LOOKING AT TRUMP’S QUICK REQUEST FOR BORDER-WALL PLANS

Mar 7, 2017 by

Architecture + Design

The Department of Homeland Security is giving architects and engineers 14 days to submit design proposals. Is that normal?

In an unmistakable sign that President Trump has every intention of making good on his campaign promise to erect a massive wall along the 2,000-mile border between the U.S. and Mexico, the government issued an official “presolicitation” for design proposals on February 24. Vendors have only until March 10 to submit their “concept paper” plans for the “design and build of several prototype wall structures in the vicinity of the United States border with Mexico.” The pool of final candidates is slated to be narrowed by March 20, and winners are expected to be announced “by mid-April.”

The presolicitation was posted on FedBizGov.gov, the Federal Business Opportunities website for government contractors, on the same day the president addressed the Conservative Political Action Conference, promising that the border project is already “way, way, way ahead of schedule.”

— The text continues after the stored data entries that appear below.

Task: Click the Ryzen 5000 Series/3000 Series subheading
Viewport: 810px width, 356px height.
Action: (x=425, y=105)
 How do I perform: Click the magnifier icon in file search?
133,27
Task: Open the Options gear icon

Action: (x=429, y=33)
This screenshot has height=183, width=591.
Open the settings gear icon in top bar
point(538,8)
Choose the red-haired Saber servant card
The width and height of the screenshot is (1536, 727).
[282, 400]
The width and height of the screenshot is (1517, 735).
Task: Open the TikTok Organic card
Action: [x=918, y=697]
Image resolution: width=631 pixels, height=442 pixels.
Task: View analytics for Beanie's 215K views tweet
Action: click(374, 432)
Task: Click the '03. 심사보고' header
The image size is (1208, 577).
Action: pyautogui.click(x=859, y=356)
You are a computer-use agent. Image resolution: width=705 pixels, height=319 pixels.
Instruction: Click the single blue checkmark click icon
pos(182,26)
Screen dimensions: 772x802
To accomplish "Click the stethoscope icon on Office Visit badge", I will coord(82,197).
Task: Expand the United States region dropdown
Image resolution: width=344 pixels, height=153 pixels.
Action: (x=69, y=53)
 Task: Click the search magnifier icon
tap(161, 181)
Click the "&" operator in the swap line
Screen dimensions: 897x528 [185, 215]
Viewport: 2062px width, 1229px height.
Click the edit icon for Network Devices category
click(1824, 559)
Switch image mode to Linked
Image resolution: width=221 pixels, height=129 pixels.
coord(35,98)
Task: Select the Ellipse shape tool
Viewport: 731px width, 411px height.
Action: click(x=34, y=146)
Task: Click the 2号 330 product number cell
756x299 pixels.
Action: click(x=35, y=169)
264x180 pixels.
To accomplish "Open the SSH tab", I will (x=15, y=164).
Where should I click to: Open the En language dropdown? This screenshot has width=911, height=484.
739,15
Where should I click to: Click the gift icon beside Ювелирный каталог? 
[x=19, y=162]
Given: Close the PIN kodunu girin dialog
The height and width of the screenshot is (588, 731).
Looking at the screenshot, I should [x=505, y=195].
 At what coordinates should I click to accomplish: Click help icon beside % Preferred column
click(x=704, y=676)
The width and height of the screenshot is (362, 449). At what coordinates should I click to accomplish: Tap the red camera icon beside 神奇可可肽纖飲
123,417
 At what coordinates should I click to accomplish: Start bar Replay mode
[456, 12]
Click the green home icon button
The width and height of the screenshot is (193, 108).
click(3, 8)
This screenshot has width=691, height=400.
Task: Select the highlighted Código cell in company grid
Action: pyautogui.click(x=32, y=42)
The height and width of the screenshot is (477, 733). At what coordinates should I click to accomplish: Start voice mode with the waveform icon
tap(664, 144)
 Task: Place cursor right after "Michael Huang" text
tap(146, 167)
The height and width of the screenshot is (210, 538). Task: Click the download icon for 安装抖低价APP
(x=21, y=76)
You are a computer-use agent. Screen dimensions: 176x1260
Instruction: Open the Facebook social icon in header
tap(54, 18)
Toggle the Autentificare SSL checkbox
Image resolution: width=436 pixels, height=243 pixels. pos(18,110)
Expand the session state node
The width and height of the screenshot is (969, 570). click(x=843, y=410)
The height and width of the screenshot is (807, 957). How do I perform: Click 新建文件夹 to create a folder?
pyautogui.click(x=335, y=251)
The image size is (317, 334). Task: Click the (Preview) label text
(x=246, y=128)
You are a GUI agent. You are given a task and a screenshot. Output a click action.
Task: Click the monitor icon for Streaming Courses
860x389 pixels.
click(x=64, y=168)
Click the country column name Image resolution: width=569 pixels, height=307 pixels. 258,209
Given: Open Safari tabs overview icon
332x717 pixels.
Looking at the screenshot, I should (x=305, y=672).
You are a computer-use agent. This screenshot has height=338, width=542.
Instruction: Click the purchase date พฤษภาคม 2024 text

“It would appear to be very unusual for the federal government to request design-and-build bids on a project of this scale—building a border wall—with such a short turnaround time,” says professor Kieran Donaghy of the Cornell University College of Architecture, Art, and Planning (AAP). “Perhaps the president’s speech to Congress pending this evening, at which remarks about wall construction are anticipated to be made, has occasioned this hasty pre-solicitation.”

Ron Witte, associate professor of architecture at the Rice School of Architecture, concurs about the RFP turnaround timetable. “It’s very short, certainly in the case of federal work; it’s not normal.” He adds that of the roughly 200 vendors that have already signed up as interested parties on the site, when he last checked on February 28, a vast majority appear to be contractors, engineers, and fabricators or builders, not architects and designers. “The people involved in building a wall are not the people who image the wall—the people who set up its technical terms, its financial necessities, and the mechanics of preventing movement across the border.”

That the winning vendors are expected to be named by this April is even more unusual, particularly given the breadth of work that is involved with a project of this kind. “When the federal government solicits bids for construction work, there are generally pro formas that must be complied with, justifications of designs and budgets, presentation of credentials, etcetera,” says Donaghy. “All of which are carefully gone over.”